Re: [Aspell-user] aspell-<LANG>: Invalid UTF-8 sequence at position...

From: Kevin Atkinson
Subject: Re: [Aspell-user] aspell-<LANG>: Invalid UTF-8 sequence at position...
Date: Sat, 3 Mar 2007 06:30:59 -0700 (MST)

On Sat, 3 Mar 2007, Martin Swift wrote:

On Sat, Mar 03, 2007 at 04:29:15AM -0700, Kevin Atkinson wrote:
The word list is likely in iso-8859-1 but Aspell expects it in utf-8.

Does this mean that aspell expects the word lists to have the same
charset as the machine? Isn't that a little odd?

I don't understand the question.

de.dat sets 'charset' as iso-8859-1:

 # cat de.dat
 # Generated with Aspell Dicts "proc" script version 0.50.1
 name de
 charset iso-8859-1
 soundslike de
 affix      de

Does aspell not use this to determine the charset? If not, /shouldn't/

Yes it should.

I just tried

 /usr/bin/prezip-bin -d < de-common.cwl | /usr/bin/aspell --lang=de create 
--encoding=iso8859-1 master ./de-common.rws

Something is wrong. The "--encoding=iso8859-1" should not be necessary.

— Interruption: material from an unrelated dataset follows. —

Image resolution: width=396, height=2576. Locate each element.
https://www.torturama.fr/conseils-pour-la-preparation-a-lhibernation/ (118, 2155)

It should be using the value from "charset" in "de.dat". Try setting your locale to "C" and see if it makes a difference.

A couple of questions:

 Is this going to conflict with my machines character encoding, or
has aspell created an rws file for a utf-8 system?

No.  Aspell will convert between encoding as necessary.

 Is the machine character encoding check a feature? It really seems
that since one might attemp to install the same wordlist on machines
with different character encodings that this is prone to failure.